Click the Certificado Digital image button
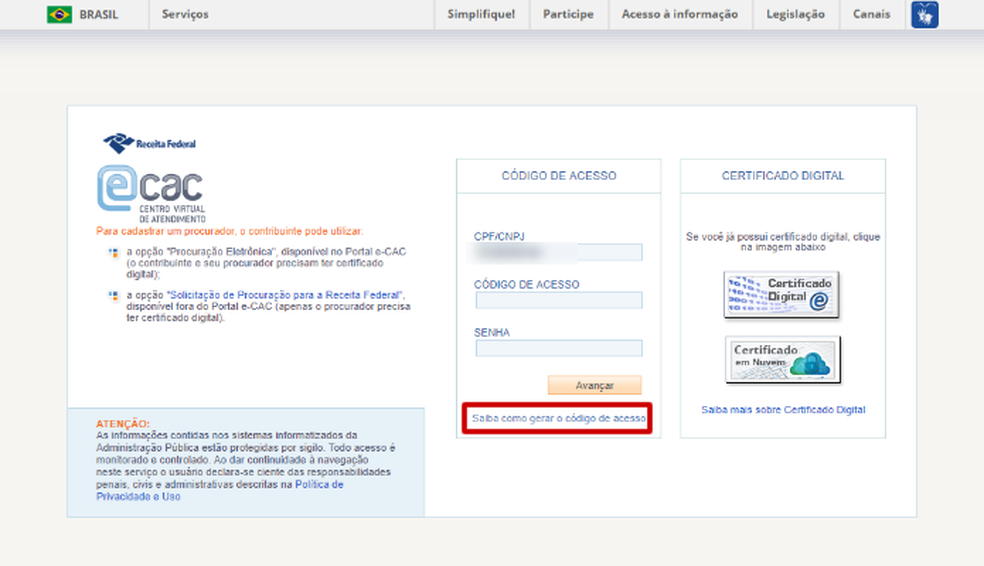Image resolution: width=984 pixels, height=566 pixels. tap(782, 294)
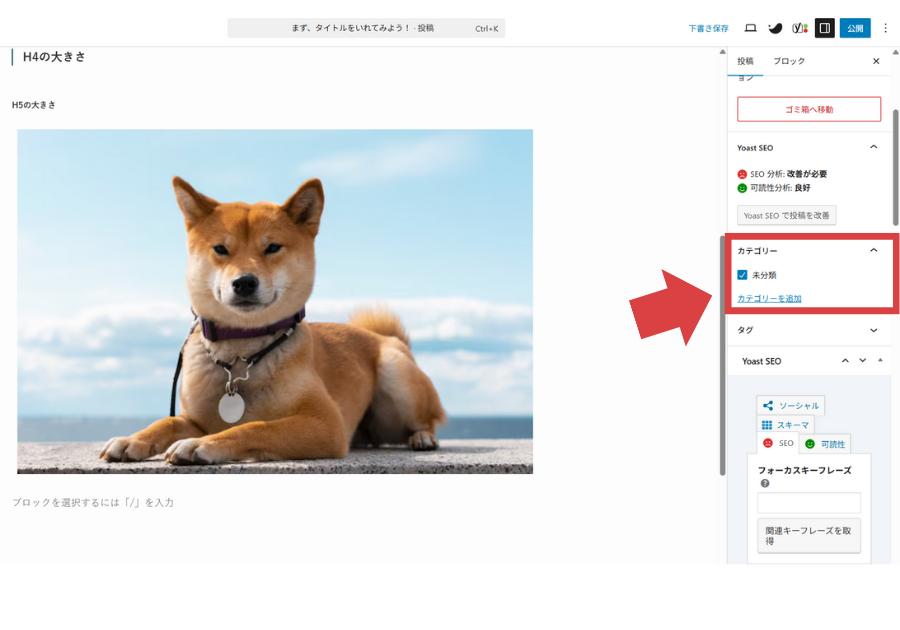Switch to the ブロック tab
Viewport: 900px width, 630px height.
[788, 61]
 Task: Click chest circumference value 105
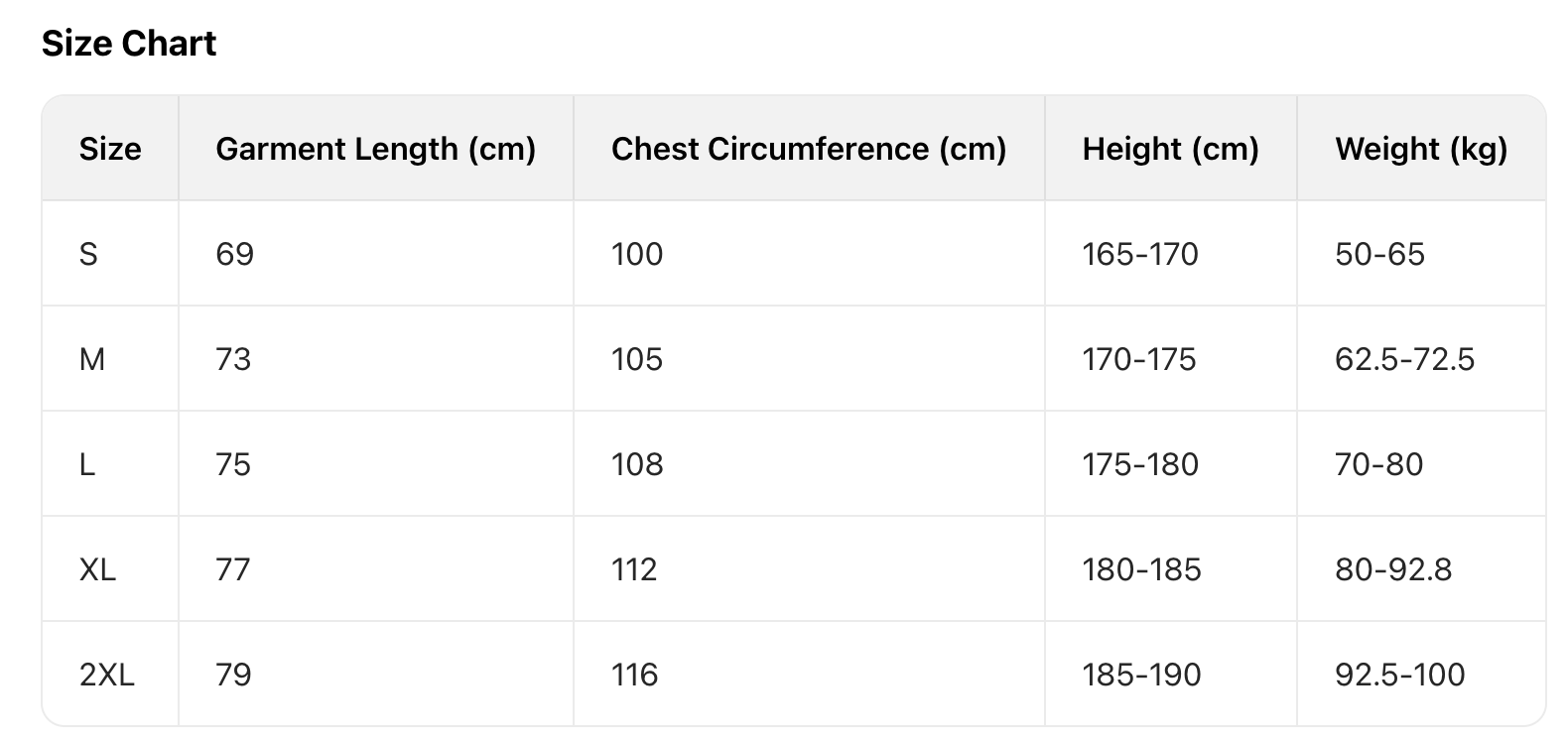pos(636,359)
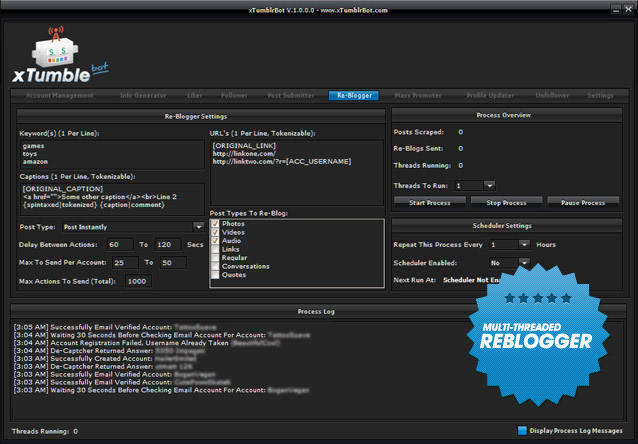Click the Pause Process button
Image resolution: width=638 pixels, height=444 pixels.
point(582,202)
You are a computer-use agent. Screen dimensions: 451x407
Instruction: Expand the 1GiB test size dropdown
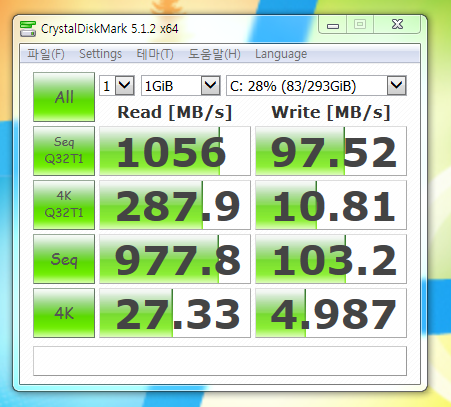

----------

#### PROBLEM STATEMENT:
Return the line containing "You are a computer-use" and every line after it through the end of the records above, exactly and nothing else, but not the pictures.

#### REPLY TO THE TASK:
You are a computer-use agent. Screen dimensions: 451x407
Instruction: Expand the 1GiB test size dropdown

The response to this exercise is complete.